Please write out the rows exactly as they appear, beginning at the line that contains "The height and" and continuing through the end of the rows. Leave the pictures out of your answer.

(Extracted data rows)
..............................

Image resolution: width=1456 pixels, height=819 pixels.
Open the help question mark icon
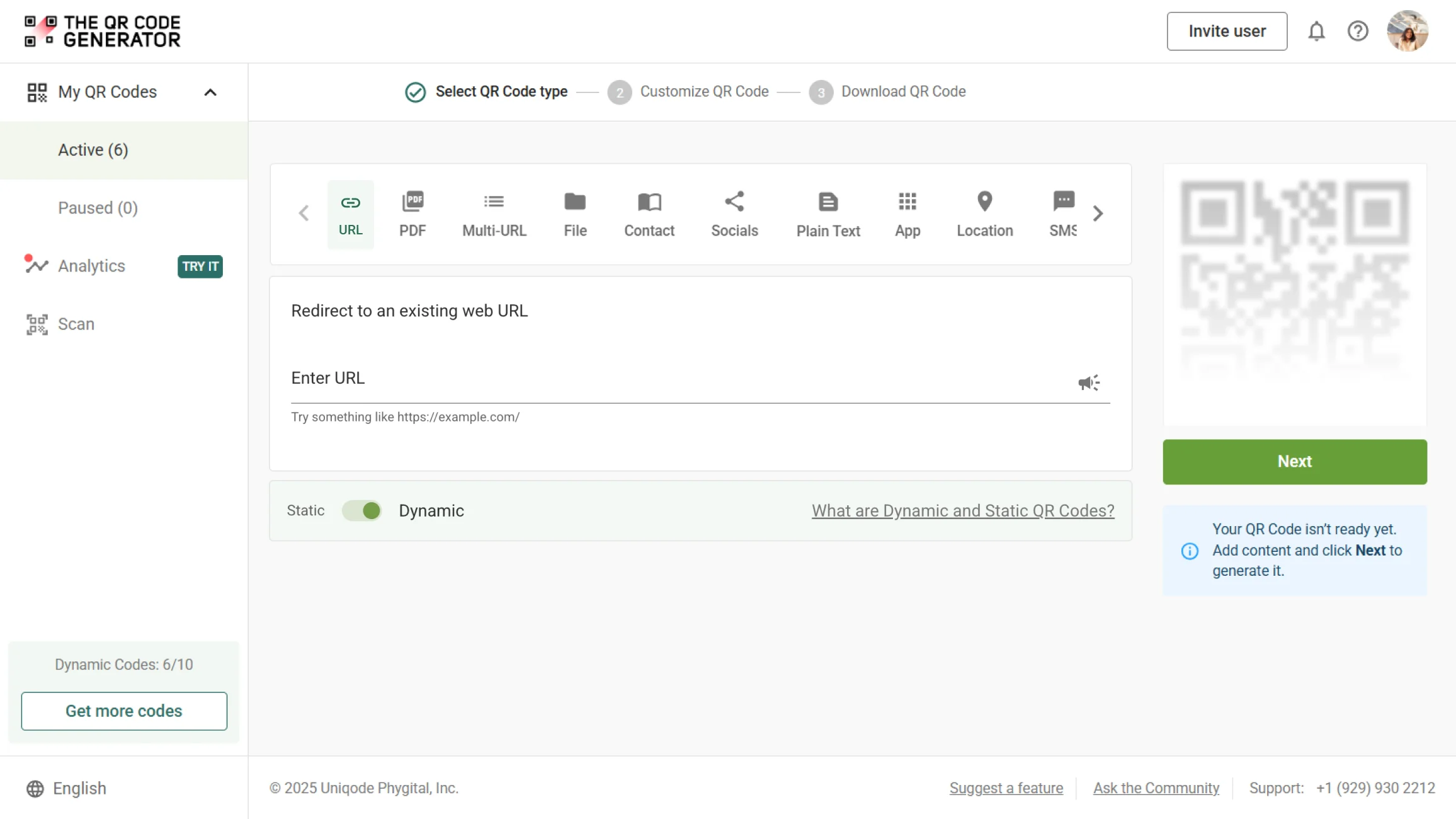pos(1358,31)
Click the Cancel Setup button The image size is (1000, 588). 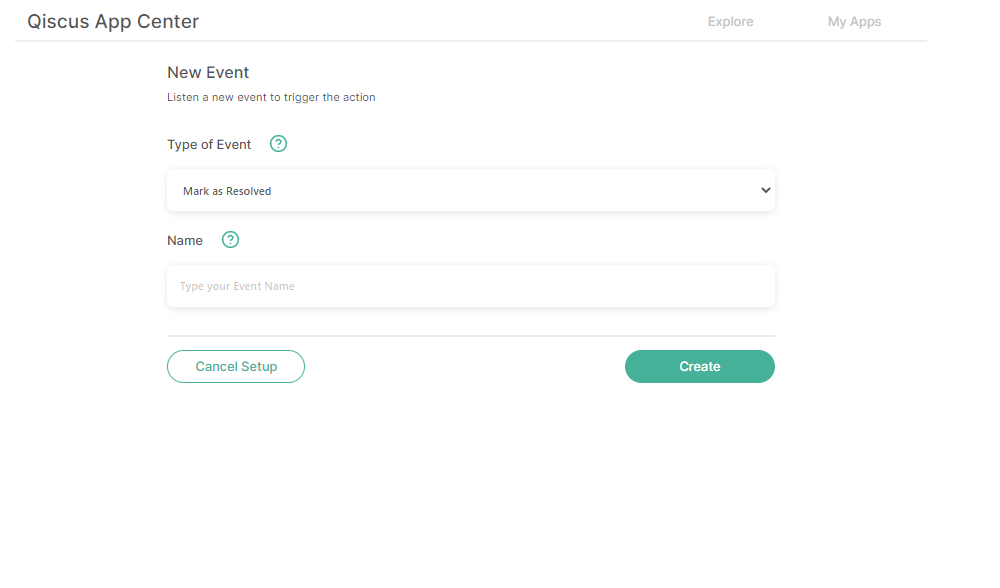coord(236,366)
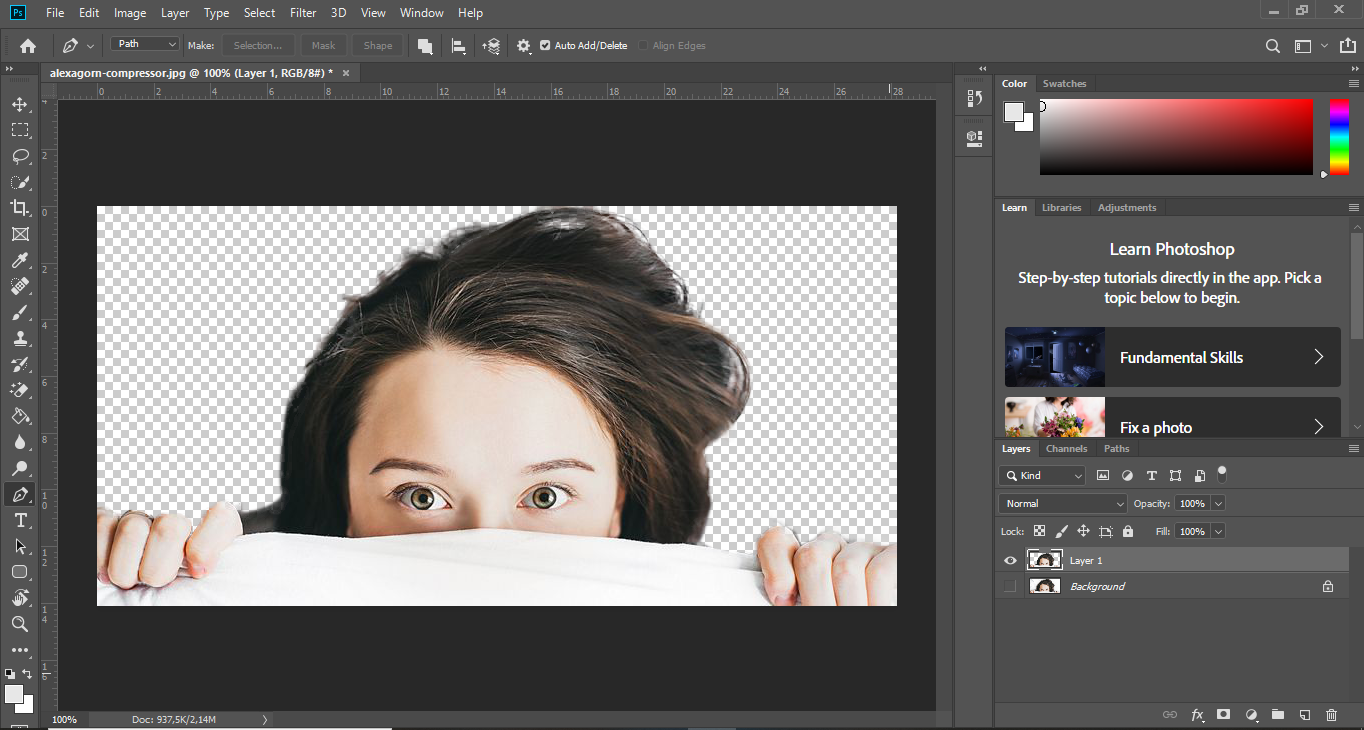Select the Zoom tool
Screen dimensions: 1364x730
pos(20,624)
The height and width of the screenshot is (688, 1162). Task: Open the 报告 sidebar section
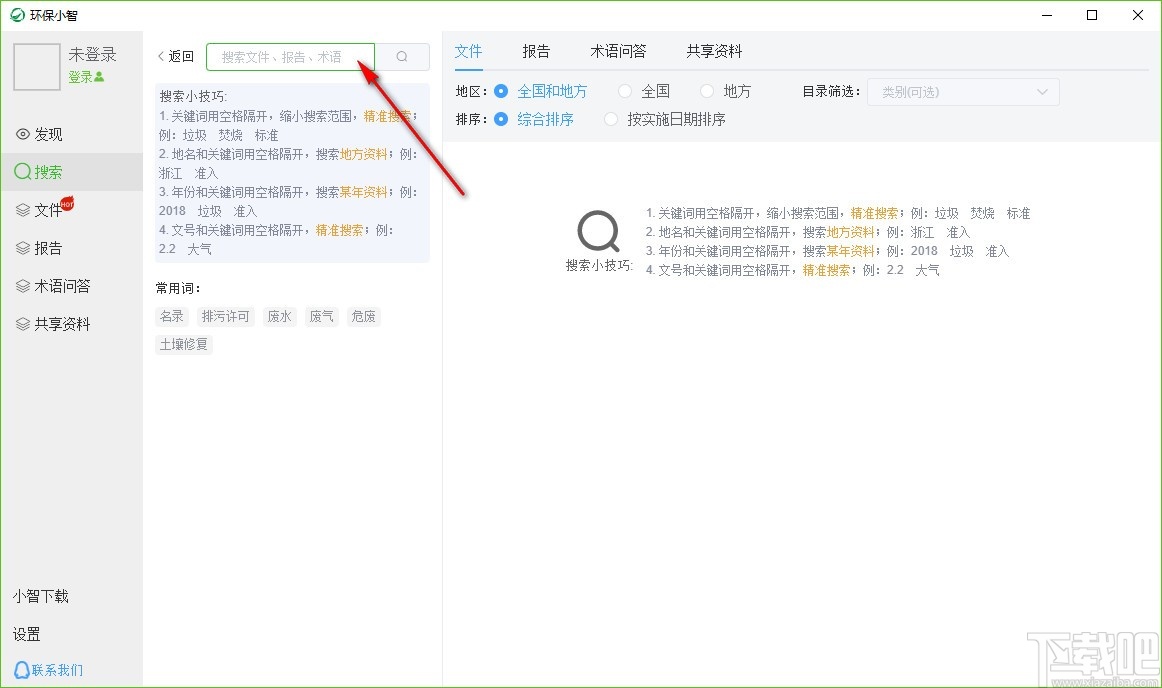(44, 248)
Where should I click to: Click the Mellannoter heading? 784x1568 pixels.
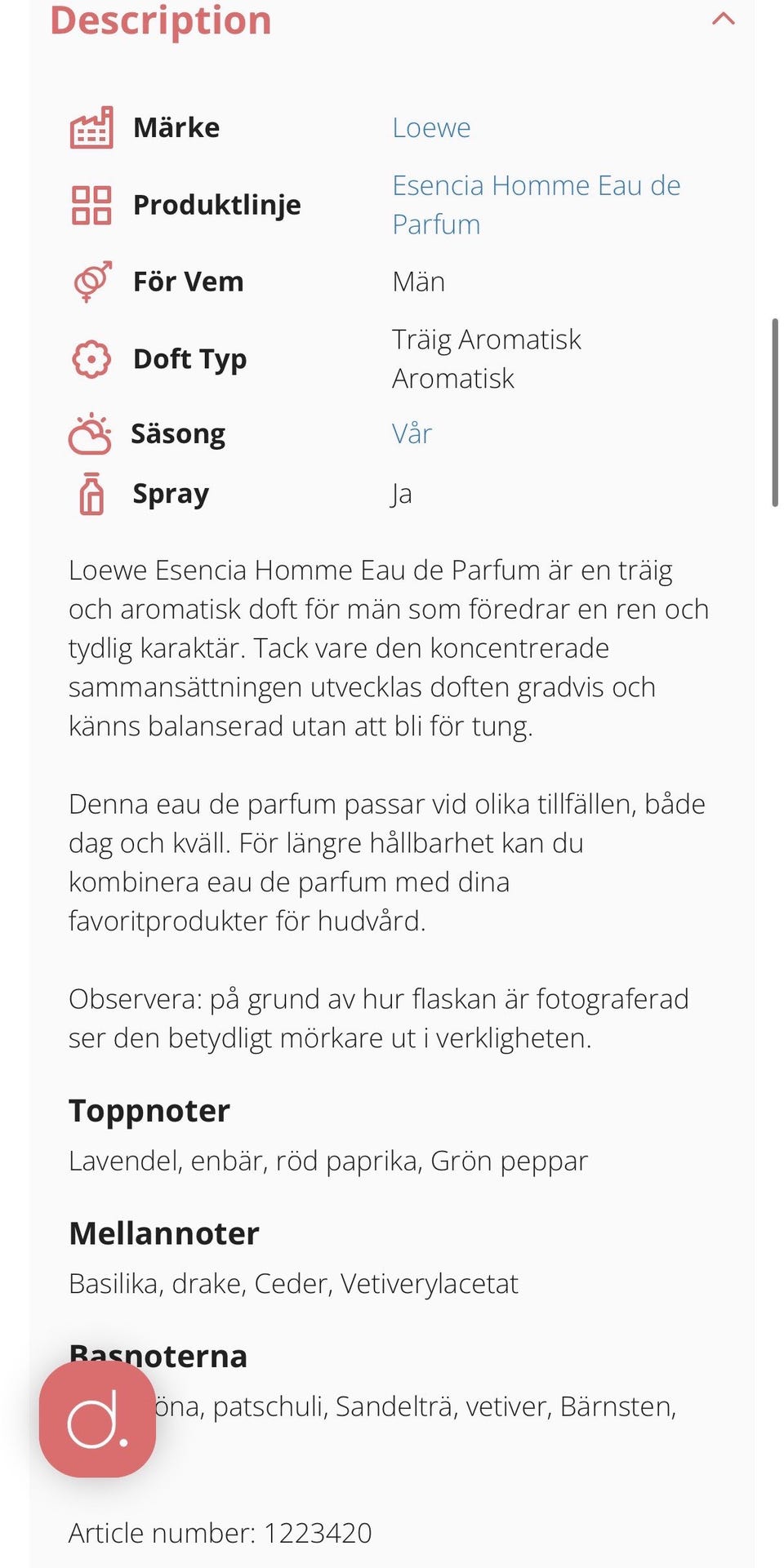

..............................

_Finished exercise_:
The height and width of the screenshot is (688, 1162). Task: Open the 报告 sidebar section
(44, 248)
Where should I click to: Click the Mellannoter heading? 784x1568 pixels.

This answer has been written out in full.